Estabamos sentados en unos sillones a la entrada de su casa. Afuera los chicos aun gritaban «palhaco, palhaco». Me acababa de duchar pero aun estaba sudando por el esfuerzo. Aunque habia sido a la sombra, la lucha por mantener a raya a los 400 chicos, sin que me comieran el escenario me habia agotado. Las colaboradoras de aquel dia, Maria y Silvia, pronto se desentendieron de sus funciones y se dedicaron a pasarlo bien. Lorenzo tenia bastante con tirar fotos con su camara y la mia. Muy bonitas por cierto, como veis.

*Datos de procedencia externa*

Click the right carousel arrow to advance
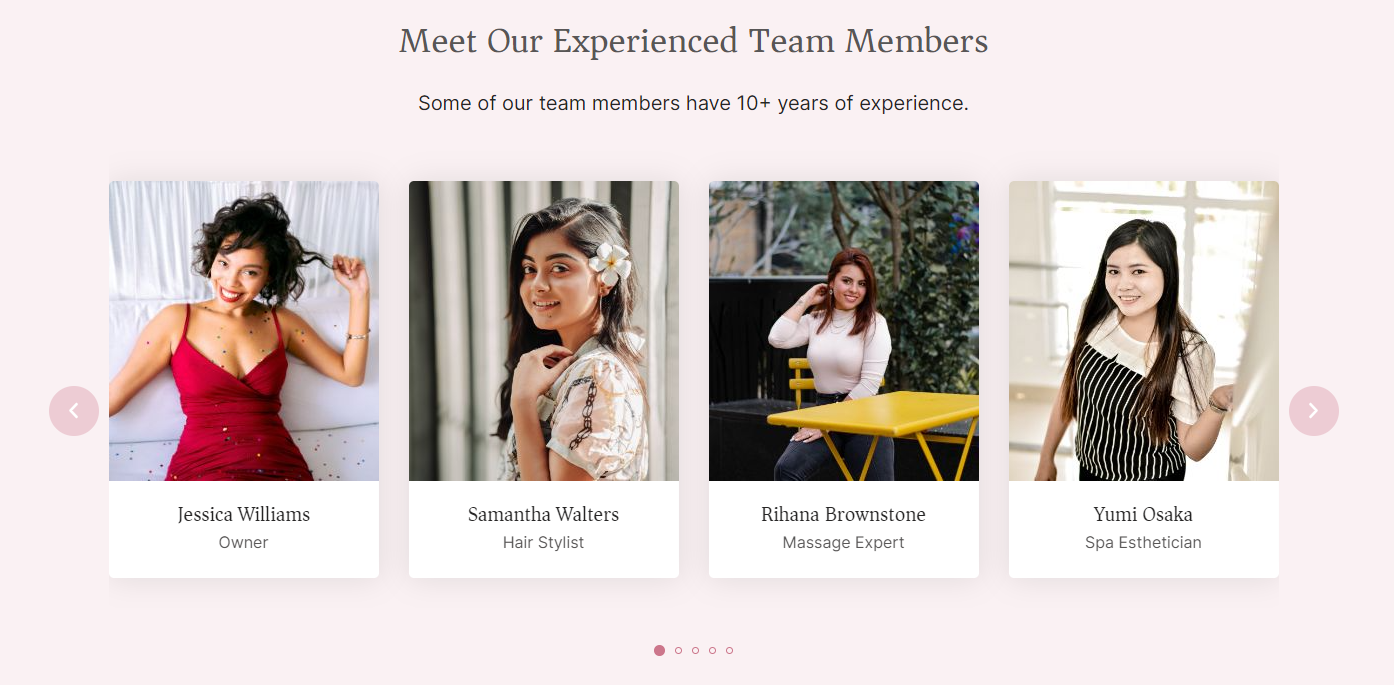tap(1313, 410)
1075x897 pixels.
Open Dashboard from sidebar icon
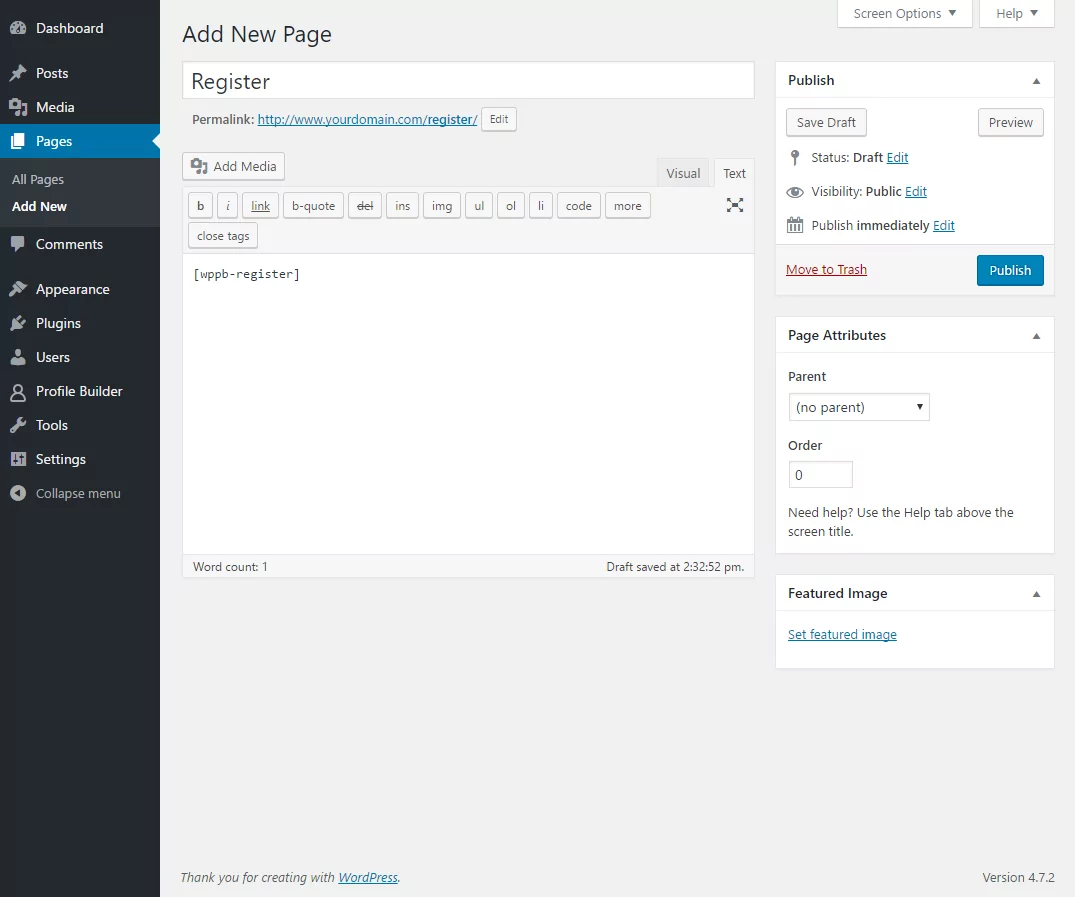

El dia anterior, sabado, me habia acercado al mercado de Xipamanine a comprar unas chancletas, pues las que tenia no aceptaban mas remiendos. La calle estaba embarrada y al fondo asomaba la torre de una iglesia. Me acerque. El calor era mas pegajoso que comer mangos con la mano. El padre, por el acento, debia ser argentino. «Porteño», me aclaro despues.
Le propuse actuar el domingo. Acepto, aunque tenia que telefonear primero a las ocho de la noche para que me lo confirmara.
A esa hora yo estaba con Loranzo, Maria y Silvia hablando de temas muy trascendentales para el ser humano, del tipo de ponerle sardinas a la pasta o comerla solo con tomate y casi se me pasa la hora. Pero encontre un telefono en el barrio, oscuro, y pude llamarle. Me dijo que mejor actuar a las tres. Acepte, pero me iba a perder la paella. Maqui y Blanca, de casa de Gaiato me invitaban a una paellita. Debia elegir entre comer o hacer reir. No habia duda.
La vision de una sola de las caras de esos chicos, con la boca abierta, mitad risa mitad sorpresa, vale mas que un kilo de azafran.
Tal vez esos grandes ojos negros y esas brillantes sonrisas contengan la respusta que el Padre Ernesto me hacia al terminar el show.